To install PyTorch, please refer to the following resource: INSTALLING PREVIOUS VERSIONS OF PYTORCH

Install mmcv-full

pip install -U openmim
mim install mmcv-full==1.6.0

Install mmsegmentation

cd mmsegmentation
pip install -e .

Install Additional Dependency

pip install -r requirements.txt

Data preparation

COCO Dataset

To download the COCO dataset, please refer to cocodataset. You will need to download the following: 2017 Train Images, 2017 Val images and 2017 Panoptic Train/Val annotations into data

Alternatively, you can use the following script:

cd data/coco2017
bash coco2017.sh

The data is organized as follows:

data/coco2017/
├── annotations
│   ├── panoptic_train2017 [118287 entries exceeds filelimit, not opening dir]
│   ├── panoptic_train2017.json
│   ├── panoptic_val2017 [5000 entries exceeds filelimit, not opening dir]
│   └── panoptic_val2017.json
├── coco2017.sh
├── train2017 [118287 entries exceeds filelimit, not opening dir]
└── val2017 [5000 entries exceeds filelimit, not opening dir]

LVIS Dataset

To download the LVIS dataset, please refer to lvisdataset to download the images and annotations.

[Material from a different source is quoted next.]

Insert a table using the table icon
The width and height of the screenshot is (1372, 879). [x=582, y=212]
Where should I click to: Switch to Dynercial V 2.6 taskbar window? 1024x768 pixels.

The data is organized as follows:

data/lvis/
├── lvis_v1_train.json
├── lvis_v1_train.json.zip
├── lvis_v1_val.json
├── lvis_v1_val.json.zip
├── train2017 [118287 entries exceeds filelimit, not opening dir]
├── train2017.zip
├── val2017 [5000 entries exceeds filelimit, not opening dir]
└── val2017.zip

SBD Dataset

To download the SBD dataset, please refer to SBD.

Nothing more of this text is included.